REQUIRED WORK: The data below is to be set down exactly.

___ SUPPLIED INFORMATION ___

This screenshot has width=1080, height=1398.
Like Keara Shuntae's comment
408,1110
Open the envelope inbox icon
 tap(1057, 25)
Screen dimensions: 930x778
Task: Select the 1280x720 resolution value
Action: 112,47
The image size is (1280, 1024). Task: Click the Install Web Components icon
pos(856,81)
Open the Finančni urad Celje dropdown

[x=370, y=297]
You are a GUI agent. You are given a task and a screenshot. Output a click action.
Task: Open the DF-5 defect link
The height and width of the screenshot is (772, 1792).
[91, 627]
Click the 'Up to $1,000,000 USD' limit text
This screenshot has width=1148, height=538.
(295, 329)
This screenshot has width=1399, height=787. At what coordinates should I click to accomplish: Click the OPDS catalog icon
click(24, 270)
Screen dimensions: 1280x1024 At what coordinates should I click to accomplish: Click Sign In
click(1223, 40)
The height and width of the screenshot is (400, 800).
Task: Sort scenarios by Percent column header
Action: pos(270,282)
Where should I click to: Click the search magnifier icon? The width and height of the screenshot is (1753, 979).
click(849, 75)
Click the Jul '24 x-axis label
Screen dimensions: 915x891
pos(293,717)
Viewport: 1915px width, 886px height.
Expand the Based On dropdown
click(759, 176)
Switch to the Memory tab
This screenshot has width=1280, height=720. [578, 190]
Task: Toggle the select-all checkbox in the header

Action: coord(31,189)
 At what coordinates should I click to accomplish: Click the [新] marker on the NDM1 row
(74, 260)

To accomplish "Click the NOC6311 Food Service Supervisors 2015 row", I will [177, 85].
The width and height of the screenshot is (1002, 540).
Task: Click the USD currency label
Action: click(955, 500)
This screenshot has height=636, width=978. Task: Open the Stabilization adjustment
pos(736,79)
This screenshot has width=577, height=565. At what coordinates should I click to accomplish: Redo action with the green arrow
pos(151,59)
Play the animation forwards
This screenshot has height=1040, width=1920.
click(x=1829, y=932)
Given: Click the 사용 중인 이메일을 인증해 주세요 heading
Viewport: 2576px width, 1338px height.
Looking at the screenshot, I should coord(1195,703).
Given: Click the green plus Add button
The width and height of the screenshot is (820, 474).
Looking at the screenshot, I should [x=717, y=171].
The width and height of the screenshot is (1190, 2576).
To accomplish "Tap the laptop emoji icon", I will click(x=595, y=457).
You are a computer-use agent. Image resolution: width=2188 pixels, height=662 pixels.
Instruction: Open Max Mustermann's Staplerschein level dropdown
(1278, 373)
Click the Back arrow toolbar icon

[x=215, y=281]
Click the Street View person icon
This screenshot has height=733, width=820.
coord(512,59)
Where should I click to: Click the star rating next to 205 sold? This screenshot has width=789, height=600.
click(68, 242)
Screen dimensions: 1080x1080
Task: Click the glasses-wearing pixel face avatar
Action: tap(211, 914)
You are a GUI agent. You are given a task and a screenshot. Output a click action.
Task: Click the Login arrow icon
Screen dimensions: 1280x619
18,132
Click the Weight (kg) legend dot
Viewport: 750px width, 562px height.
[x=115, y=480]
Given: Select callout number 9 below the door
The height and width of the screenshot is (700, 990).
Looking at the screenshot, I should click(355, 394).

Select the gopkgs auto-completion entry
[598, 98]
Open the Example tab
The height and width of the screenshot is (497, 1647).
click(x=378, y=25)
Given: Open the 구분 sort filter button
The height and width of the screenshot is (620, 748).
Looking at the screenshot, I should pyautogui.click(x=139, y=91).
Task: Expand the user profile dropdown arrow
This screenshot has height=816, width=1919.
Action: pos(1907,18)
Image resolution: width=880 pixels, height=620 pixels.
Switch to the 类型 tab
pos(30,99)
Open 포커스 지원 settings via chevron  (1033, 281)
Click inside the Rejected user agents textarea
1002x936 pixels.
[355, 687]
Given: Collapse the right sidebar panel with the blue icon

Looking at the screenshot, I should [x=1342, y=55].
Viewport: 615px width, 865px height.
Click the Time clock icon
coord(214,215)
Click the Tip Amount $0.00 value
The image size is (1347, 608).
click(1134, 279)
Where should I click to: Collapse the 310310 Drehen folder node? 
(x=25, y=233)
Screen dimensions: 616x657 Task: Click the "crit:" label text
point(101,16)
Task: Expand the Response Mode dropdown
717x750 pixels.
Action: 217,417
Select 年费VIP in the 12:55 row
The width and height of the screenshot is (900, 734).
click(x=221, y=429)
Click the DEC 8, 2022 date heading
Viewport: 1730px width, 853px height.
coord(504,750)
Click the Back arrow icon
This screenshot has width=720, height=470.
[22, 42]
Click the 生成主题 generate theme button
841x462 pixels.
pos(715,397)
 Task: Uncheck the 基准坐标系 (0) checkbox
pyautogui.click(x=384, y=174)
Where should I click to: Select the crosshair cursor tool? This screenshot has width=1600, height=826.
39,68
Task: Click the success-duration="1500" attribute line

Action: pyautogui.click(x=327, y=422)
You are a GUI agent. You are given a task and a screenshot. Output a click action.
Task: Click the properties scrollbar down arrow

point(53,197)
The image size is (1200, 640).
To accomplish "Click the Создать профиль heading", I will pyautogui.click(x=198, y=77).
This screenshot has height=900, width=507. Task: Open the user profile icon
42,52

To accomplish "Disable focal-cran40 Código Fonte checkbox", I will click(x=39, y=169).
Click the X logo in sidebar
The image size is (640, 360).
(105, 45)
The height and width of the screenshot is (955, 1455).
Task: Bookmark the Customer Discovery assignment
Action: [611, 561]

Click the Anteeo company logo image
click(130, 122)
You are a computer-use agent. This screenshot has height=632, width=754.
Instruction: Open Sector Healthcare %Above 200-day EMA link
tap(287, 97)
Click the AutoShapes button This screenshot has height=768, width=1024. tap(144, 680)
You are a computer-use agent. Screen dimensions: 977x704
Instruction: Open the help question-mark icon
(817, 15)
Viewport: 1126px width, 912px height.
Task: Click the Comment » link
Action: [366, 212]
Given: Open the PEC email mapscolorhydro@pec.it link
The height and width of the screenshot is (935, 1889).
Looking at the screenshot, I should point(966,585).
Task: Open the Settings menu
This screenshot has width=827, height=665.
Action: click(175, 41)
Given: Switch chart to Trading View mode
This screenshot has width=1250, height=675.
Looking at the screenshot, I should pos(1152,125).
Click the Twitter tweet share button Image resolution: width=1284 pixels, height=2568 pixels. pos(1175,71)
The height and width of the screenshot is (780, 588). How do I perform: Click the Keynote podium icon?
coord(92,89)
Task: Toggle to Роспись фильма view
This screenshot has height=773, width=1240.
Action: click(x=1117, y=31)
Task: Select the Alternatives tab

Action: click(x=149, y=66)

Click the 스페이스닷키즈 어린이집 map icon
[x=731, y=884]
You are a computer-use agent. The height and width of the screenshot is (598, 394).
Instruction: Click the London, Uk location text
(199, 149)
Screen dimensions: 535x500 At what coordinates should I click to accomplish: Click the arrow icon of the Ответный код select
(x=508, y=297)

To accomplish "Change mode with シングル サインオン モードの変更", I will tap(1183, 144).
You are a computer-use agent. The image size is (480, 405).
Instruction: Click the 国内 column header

___

TASK OUTPUT:
This screenshot has width=1080, height=1398.
Like Keara Shuntae's comment
408,1110
Open the envelope inbox icon
 tap(1057, 25)
Screen dimensions: 930x778
Task: Select the 1280x720 resolution value
Action: 112,47
The image size is (1280, 1024). Task: Click the Install Web Components icon
pos(856,81)
Open the Finančni urad Celje dropdown

[x=370, y=297]
You are a GUI agent. You are given a task and a screenshot. Output a click action.
Task: Open the DF-5 defect link
The height and width of the screenshot is (772, 1792).
[91, 627]
Click the 'Up to $1,000,000 USD' limit text
This screenshot has width=1148, height=538.
(295, 329)
This screenshot has width=1399, height=787. At what coordinates should I click to accomplish: Click the OPDS catalog icon
click(24, 270)
Screen dimensions: 1280x1024 At what coordinates should I click to accomplish: Click Sign In
click(1223, 40)
The height and width of the screenshot is (400, 800).
Task: Sort scenarios by Percent column header
Action: pos(270,282)
Where should I click to: Click the search magnifier icon? The width and height of the screenshot is (1753, 979).
click(849, 75)
Click the Jul '24 x-axis label
Screen dimensions: 915x891
pos(293,717)
Viewport: 1915px width, 886px height.
Expand the Based On dropdown
click(759, 176)
Switch to the Memory tab
This screenshot has width=1280, height=720. [578, 190]
Task: Toggle the select-all checkbox in the header

Action: coord(31,189)
 At what coordinates should I click to accomplish: Click the [新] marker on the NDM1 row
(74, 260)

To accomplish "Click the NOC6311 Food Service Supervisors 2015 row", I will [177, 85].
The width and height of the screenshot is (1002, 540).
Task: Click the USD currency label
Action: click(955, 500)
This screenshot has height=636, width=978. Task: Open the Stabilization adjustment
pos(736,79)
This screenshot has width=577, height=565. At what coordinates should I click to accomplish: Redo action with the green arrow
pos(151,59)
Play the animation forwards
This screenshot has height=1040, width=1920.
click(x=1829, y=932)
Given: Click the 사용 중인 이메일을 인증해 주세요 heading
Viewport: 2576px width, 1338px height.
Looking at the screenshot, I should coord(1195,703).
Given: Click the green plus Add button
The width and height of the screenshot is (820, 474).
Looking at the screenshot, I should [x=717, y=171].
The width and height of the screenshot is (1190, 2576).
To accomplish "Tap the laptop emoji icon", I will click(x=595, y=457).
You are a computer-use agent. Image resolution: width=2188 pixels, height=662 pixels.
Instruction: Open Max Mustermann's Staplerschein level dropdown
(1278, 373)
Click the Back arrow toolbar icon

[x=215, y=281]
Click the Street View person icon
This screenshot has height=733, width=820.
coord(512,59)
Where should I click to: Click the star rating next to 205 sold? This screenshot has width=789, height=600.
click(68, 242)
Screen dimensions: 1080x1080
Task: Click the glasses-wearing pixel face avatar
Action: tap(211, 914)
You are a GUI agent. You are given a task and a screenshot. Output a click action.
Task: Click the Login arrow icon
Screen dimensions: 1280x619
18,132
Click the Weight (kg) legend dot
Viewport: 750px width, 562px height.
[x=115, y=480]
Given: Select callout number 9 below the door
The height and width of the screenshot is (700, 990).
Looking at the screenshot, I should click(355, 394).

Select the gopkgs auto-completion entry
[598, 98]
Open the Example tab
The height and width of the screenshot is (497, 1647).
click(x=378, y=25)
Given: Open the 구분 sort filter button
The height and width of the screenshot is (620, 748).
Looking at the screenshot, I should pyautogui.click(x=139, y=91).
Task: Expand the user profile dropdown arrow
This screenshot has height=816, width=1919.
Action: pos(1907,18)
Image resolution: width=880 pixels, height=620 pixels.
Switch to the 类型 tab
pos(30,99)
Open 포커스 지원 settings via chevron  (1033, 281)
Click inside the Rejected user agents textarea
1002x936 pixels.
[355, 687]
Given: Collapse the right sidebar panel with the blue icon

Looking at the screenshot, I should [x=1342, y=55].
Viewport: 615px width, 865px height.
Click the Time clock icon
coord(214,215)
Click the Tip Amount $0.00 value
The image size is (1347, 608).
click(1134, 279)
Where should I click to: Collapse the 310310 Drehen folder node? 
(x=25, y=233)
Screen dimensions: 616x657 Task: Click the "crit:" label text
point(101,16)
Task: Expand the Response Mode dropdown
717x750 pixels.
Action: 217,417
Select 年费VIP in the 12:55 row
The width and height of the screenshot is (900, 734).
click(x=221, y=429)
Click the DEC 8, 2022 date heading
Viewport: 1730px width, 853px height.
coord(504,750)
Click the Back arrow icon
This screenshot has width=720, height=470.
[22, 42]
Click the 生成主题 generate theme button
841x462 pixels.
pos(715,397)
 Task: Uncheck the 基准坐标系 (0) checkbox
pyautogui.click(x=384, y=174)
Where should I click to: Select the crosshair cursor tool? This screenshot has width=1600, height=826.
39,68
Task: Click the success-duration="1500" attribute line

Action: pyautogui.click(x=327, y=422)
You are a GUI agent. You are given a task and a screenshot. Output a click action.
Task: Click the properties scrollbar down arrow

point(53,197)
The image size is (1200, 640).
To accomplish "Click the Создать профиль heading", I will pyautogui.click(x=198, y=77).
This screenshot has height=900, width=507. Task: Open the user profile icon
42,52

To accomplish "Disable focal-cran40 Código Fonte checkbox", I will click(x=39, y=169).
Click the X logo in sidebar
The image size is (640, 360).
(105, 45)
The height and width of the screenshot is (955, 1455).
Task: Bookmark the Customer Discovery assignment
Action: [611, 561]

Click the Anteeo company logo image
click(130, 122)
You are a computer-use agent. This screenshot has height=632, width=754.
Instruction: Open Sector Healthcare %Above 200-day EMA link
tap(287, 97)
Click the AutoShapes button This screenshot has height=768, width=1024. tap(144, 680)
You are a computer-use agent. Screen dimensions: 977x704
Instruction: Open the help question-mark icon
(817, 15)
Viewport: 1126px width, 912px height.
Task: Click the Comment » link
Action: [366, 212]
Given: Open the PEC email mapscolorhydro@pec.it link
The height and width of the screenshot is (935, 1889).
Looking at the screenshot, I should point(966,585).
Task: Open the Settings menu
This screenshot has width=827, height=665.
Action: click(175, 41)
Given: Switch chart to Trading View mode
This screenshot has width=1250, height=675.
Looking at the screenshot, I should pos(1152,125).
Click the Twitter tweet share button Image resolution: width=1284 pixels, height=2568 pixels. pos(1175,71)
The height and width of the screenshot is (780, 588). How do I perform: Click the Keynote podium icon?
coord(92,89)
Task: Toggle to Роспись фильма view
This screenshot has height=773, width=1240.
Action: click(x=1117, y=31)
Task: Select the Alternatives tab

Action: click(x=149, y=66)

Click the 스페이스닷키즈 어린이집 map icon
[x=731, y=884]
You are a computer-use agent. The height and width of the screenshot is (598, 394).
Instruction: Click the London, Uk location text
(199, 149)
Screen dimensions: 535x500 At what coordinates should I click to accomplish: Click the arrow icon of the Ответный код select
(x=508, y=297)

To accomplish "Change mode with シングル サインオン モードの変更", I will tap(1183, 144).
You are a computer-use agent. The image size is (480, 405).
Instruction: Click the 国内 column header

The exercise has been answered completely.